In the lead up to the Tokyo 2020 Olympics, Campbell River rower Avalon Wasteneys and her crew are using the strict COVID-19 rules they face to focus on the task at hand.
Tokyo 2020 is the 23-year-old’s first Olympics, in which she will be stroking with the Canadian women’s eight that is set to race in qualifying heats on July 25. Wasteneys and her crew are now undergoing their final stretch of training from the Olympic Village, after having completed a two-week training camp in Sagamihara, a city southwest of Tokyo.
While others in Wasteneys’ boat have top competitive experience, including Rio 2016 Olympians Christine Roper, Susanne Grainger and Lisa Roman, and coxswain Kristen Kit, a Paralympian, none have familiarity competing on the world stage amid a pandemic.
“We’re just trying to focus on each other’s strengths and go in as a group and support each other as best we can,” said Wasteneys.

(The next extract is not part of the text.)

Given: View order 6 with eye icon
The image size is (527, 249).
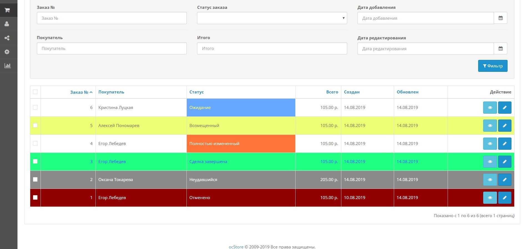Looking at the screenshot, I should [x=490, y=108].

The team faces daily COVID-19 testing, strict cleaning protocols and isolation from other athletes. In the village, the boat crew is being housed in a single suite with adjoining rooms, without much in-person contact with the outside world.

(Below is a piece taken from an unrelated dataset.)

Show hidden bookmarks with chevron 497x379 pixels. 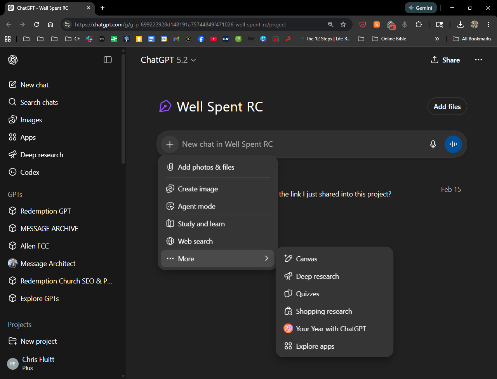coord(437,39)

While the COVID-19 rules and protocols might seem tedious, Wasteneys thinks they could be beneficial to her crew’s performance.
“We really feel like this is a pretty awesome opportunity for us just to stay focused on ourselves and be completely internal,” she said. “We have no clue what the other crews have been doing; we are just going to focus on what we can do.”
The result of these restrictions — on top of months of training — is a tight relationship between the boat’s crew.
As a younger athlete and first-time Olympian, Wasteneys is grateful she will not be distracted by the typical sights and sounds of the games.
“I’m here for racing,” she said. “I’m not here to socialize and have fun and all that; I’m here to perform.”
While Wasteneys holds no hesitation that the crew wants to win gold, they are working to maximize their own performance, regardless of external competition.